Decide whether each statement agrees with the passage below about Buchan and "Streams of Water in the South," answering yes or no and quoting the words of the passage that settle it. (a) Buchan was born in Perth. (b) Buchan died in Edinburgh. (c) Yeddie usually keeps to the road when he travels.

*Passage:*
+--
Buchan himself may be evidence for them, because he’s another example of the disproportionate Scottish influence on English-speaking culture and literature. He died in Montreal but he was born in Perth near the east coast of Scotland. This background means that some of the strangeness in this collection is a matter of perspective. If you’re not Scottish, it will be strange. If you are, it won’t be. Take “Streams of Water in the South” (1899) and the apparent tramp who suddenly appears and helps a shepherd get his flock across a deep and dangerous flood. The shepherd asks the narrator of the story if he knows who the tramp is:

I owned ignorance.

“Tut,” said he, “ye ken nocht. But Yeddie had aye a queer crakin’ for waters. He never gangs on the road. Wi’ him it’s juist up yae glen and doon anither and aye keepin’ by the burn-side. He kens every water i’ the warld, every bit sheuch and burnie frae Gallowa’ to Berwick. And then he kens the way o’ spates the best I ever seen, and I’ve heard tell o’ him fordin’ waters when nae ither thing could leeve i’ them. He can weyse and wark his road sae cunnin’ly on the stanes that the roughest flood, if it’s no juist fair ower his heid, canna upset him. Mony a sheep has he saved to me, and it’s mony a guid drove wad never hae won to Gledsmuir market but for Yeddie.” (“Streams of Water in the South”)
+--
*Given entries:*
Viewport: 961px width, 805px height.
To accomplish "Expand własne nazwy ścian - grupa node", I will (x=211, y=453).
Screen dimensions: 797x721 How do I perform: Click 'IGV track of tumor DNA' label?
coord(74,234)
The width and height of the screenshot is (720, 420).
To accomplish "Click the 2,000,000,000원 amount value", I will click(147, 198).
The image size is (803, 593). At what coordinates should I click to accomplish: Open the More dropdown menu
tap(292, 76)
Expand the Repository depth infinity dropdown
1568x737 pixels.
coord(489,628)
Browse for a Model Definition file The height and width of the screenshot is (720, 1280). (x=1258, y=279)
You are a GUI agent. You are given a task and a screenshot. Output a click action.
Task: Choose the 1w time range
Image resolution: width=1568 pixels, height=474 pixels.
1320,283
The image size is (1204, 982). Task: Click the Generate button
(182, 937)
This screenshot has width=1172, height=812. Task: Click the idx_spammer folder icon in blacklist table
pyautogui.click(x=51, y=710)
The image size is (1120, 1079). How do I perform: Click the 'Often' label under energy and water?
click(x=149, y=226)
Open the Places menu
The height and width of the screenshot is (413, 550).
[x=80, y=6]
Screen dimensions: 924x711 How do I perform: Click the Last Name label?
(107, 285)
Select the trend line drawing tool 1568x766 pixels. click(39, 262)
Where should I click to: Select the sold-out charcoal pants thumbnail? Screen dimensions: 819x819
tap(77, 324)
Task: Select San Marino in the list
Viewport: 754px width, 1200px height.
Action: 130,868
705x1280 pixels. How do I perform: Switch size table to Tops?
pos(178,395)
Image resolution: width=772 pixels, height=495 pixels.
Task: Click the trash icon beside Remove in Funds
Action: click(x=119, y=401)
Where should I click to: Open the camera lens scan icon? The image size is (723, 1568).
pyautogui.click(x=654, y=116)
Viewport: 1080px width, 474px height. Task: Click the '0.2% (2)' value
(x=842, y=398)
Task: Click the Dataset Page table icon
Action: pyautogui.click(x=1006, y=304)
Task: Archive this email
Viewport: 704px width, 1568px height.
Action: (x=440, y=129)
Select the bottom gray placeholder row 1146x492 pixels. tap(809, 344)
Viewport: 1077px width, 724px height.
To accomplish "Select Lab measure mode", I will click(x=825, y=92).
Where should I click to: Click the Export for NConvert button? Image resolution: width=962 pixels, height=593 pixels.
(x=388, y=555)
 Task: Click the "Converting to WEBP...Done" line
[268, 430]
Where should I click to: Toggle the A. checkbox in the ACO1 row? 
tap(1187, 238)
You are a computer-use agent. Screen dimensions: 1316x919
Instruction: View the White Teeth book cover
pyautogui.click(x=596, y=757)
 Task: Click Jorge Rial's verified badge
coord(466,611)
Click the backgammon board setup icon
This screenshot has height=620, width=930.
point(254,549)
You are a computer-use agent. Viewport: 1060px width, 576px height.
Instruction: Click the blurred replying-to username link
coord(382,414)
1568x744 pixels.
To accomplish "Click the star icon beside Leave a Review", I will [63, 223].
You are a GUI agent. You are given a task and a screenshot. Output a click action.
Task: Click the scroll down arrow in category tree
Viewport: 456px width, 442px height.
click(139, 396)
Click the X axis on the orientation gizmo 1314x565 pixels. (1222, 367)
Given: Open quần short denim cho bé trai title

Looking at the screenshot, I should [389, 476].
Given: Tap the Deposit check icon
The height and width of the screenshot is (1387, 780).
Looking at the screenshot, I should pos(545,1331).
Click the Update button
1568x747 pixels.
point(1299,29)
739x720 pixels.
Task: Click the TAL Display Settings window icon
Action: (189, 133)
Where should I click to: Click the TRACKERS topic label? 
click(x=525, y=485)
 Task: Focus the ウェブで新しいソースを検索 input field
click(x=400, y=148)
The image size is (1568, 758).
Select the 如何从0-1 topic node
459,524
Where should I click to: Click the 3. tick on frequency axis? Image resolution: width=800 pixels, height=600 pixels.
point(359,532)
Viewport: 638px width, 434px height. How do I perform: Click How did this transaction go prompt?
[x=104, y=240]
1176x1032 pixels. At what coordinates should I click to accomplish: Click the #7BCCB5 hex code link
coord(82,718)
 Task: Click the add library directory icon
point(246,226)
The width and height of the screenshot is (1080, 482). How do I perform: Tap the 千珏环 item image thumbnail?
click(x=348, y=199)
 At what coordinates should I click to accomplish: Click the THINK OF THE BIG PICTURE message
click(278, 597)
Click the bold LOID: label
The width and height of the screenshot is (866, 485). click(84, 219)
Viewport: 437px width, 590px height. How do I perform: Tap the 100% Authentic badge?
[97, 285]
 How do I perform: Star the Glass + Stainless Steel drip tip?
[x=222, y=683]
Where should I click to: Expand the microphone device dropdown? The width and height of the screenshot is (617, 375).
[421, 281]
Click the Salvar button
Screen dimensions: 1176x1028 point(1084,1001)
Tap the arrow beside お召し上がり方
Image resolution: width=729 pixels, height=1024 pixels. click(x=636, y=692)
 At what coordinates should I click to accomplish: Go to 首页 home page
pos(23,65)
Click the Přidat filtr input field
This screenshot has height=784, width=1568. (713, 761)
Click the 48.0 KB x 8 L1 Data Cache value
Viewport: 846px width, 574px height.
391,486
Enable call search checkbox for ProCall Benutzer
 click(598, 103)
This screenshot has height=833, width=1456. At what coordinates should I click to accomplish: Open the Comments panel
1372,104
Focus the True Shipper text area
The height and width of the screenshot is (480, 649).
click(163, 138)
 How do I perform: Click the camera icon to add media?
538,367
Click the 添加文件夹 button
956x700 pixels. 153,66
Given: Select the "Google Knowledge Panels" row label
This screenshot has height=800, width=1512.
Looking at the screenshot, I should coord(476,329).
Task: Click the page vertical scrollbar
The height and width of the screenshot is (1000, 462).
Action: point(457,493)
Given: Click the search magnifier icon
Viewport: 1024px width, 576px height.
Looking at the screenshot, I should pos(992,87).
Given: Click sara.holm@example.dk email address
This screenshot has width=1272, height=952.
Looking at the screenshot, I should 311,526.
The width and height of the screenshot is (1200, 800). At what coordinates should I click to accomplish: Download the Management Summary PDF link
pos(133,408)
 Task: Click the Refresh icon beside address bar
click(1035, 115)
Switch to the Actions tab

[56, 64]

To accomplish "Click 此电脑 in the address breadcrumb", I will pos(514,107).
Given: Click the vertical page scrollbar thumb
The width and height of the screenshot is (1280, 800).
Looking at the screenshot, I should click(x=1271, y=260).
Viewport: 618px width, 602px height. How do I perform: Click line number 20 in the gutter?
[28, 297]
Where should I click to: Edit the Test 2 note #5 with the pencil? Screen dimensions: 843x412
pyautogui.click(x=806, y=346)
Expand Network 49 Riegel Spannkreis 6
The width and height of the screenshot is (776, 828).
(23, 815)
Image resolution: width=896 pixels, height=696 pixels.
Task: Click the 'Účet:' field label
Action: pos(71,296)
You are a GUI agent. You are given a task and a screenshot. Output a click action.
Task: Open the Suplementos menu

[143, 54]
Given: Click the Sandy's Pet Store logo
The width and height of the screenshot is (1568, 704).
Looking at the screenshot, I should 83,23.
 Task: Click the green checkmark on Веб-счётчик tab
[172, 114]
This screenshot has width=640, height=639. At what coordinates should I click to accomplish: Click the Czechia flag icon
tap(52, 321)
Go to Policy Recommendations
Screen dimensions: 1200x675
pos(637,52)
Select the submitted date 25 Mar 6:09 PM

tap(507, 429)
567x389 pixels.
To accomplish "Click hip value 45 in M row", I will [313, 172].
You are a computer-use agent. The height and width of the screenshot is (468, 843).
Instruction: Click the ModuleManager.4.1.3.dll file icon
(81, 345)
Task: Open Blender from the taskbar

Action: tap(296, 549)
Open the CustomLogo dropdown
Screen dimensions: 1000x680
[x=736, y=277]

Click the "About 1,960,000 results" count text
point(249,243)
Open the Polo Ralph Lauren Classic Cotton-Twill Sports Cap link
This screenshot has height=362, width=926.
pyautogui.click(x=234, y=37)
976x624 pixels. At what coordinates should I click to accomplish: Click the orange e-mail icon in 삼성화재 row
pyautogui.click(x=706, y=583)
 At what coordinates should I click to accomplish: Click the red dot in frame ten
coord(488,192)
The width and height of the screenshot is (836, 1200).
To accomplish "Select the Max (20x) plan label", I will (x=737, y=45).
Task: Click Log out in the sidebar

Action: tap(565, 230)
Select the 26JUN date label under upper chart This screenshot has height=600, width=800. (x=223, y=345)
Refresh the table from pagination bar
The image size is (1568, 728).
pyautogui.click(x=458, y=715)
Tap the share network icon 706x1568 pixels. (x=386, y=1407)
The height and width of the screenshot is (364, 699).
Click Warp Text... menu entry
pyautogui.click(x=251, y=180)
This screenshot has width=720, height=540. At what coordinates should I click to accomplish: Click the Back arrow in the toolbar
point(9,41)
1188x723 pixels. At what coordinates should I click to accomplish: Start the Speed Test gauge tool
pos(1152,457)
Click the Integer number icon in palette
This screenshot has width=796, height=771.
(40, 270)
+--
*Solution:*
(a) Yes: "he was born in Perth near the east coast of Scotland."
(b) No: "He died in Montreal."
(c) No: "He never gangs on the road."